Other cool things to try
Take more control over the look of your nature photos
By shooting in Live Photo mode, you can mimic a DSLR’s slow shutter speed setting and turn waves into paint-like strokes.
Like a DSLR camera with its various shooting modes, your iPhone Camera app’s shooting modes and settings can produce a variety of looks and moods. DSLR users can manually choose a slower shutter speed to turn moving water into ephemeral paint-like streaks.

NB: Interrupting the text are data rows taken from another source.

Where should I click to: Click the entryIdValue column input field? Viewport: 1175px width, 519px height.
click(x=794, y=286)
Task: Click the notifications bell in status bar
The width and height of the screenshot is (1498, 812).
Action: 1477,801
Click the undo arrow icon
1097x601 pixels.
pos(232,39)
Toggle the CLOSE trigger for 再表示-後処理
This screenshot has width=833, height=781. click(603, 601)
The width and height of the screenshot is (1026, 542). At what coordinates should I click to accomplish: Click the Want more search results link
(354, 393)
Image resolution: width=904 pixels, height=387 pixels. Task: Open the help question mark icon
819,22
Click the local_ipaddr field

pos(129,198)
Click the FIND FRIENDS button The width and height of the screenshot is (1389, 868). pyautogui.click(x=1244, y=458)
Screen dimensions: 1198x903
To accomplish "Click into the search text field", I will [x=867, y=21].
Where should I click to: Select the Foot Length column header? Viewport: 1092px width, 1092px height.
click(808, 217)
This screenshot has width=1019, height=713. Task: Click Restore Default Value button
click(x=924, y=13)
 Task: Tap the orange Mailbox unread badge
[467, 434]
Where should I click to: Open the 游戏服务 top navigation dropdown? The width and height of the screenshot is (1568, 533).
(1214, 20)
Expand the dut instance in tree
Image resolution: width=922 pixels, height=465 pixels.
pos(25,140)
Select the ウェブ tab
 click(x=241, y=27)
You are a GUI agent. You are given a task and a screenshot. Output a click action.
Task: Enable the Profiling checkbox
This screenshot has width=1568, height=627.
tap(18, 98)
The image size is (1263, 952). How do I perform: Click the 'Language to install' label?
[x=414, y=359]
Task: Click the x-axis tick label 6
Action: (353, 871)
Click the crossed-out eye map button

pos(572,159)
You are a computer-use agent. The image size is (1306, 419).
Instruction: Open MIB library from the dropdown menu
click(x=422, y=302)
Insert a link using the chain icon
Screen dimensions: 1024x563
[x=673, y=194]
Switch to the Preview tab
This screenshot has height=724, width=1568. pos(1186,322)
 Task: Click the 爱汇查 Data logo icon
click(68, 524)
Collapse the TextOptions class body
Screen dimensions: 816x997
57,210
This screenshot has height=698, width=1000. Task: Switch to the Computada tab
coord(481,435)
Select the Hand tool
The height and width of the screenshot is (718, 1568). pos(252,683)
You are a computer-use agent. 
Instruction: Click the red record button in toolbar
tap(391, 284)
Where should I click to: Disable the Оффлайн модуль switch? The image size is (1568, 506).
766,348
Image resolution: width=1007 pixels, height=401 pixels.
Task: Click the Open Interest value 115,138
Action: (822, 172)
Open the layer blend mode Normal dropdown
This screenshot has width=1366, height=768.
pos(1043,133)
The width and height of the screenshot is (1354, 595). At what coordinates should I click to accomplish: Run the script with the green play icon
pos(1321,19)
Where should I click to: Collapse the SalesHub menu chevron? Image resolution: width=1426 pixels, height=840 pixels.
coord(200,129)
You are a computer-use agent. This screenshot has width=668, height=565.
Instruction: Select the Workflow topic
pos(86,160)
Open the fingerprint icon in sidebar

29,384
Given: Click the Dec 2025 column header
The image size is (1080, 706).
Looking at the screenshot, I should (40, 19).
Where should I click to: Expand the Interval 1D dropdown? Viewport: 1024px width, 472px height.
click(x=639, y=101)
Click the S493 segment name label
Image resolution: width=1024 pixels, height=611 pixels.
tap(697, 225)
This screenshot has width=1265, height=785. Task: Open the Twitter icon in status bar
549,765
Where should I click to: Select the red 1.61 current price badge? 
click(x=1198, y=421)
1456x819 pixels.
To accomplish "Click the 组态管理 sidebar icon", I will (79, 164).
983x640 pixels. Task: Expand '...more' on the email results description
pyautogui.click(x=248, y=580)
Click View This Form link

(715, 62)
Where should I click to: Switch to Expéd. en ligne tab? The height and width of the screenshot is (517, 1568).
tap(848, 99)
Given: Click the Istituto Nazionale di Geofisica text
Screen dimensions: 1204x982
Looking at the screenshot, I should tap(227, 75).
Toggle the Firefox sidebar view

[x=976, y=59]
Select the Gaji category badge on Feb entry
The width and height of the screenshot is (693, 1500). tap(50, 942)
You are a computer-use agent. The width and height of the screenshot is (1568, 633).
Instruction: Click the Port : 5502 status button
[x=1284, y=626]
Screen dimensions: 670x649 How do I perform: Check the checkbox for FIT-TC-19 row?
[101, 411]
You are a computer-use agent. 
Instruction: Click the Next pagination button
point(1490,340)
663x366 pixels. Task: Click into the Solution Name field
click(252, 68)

You can’t dial in a specific shutter speed on your iPhone’s Camera app, but we’ll show you a hack that enables you to produce DSLR style slow-shutter motion blur effects, plus we’ll demonstrate other cool techniques to try out.
1 Portrait mode
On page 66, we explored how the iPhone’s Macro mode enables you to draw attention to the main subject (such as a flower or bug) by adding a soft blur (bokeh) to the shot’s background. When you step away from close proximity with a flower, the iPhone deactivates Macro mode automatically, making the foreground and background look more sharply focused. DSLR photographers can step back to get more flowers in shot and still add a background bokeh by choosing a wider aperture value setting on their camera. The iPhone can mimic this wide aperture induced blur when you shoot in the Camera app’s Portrait mode.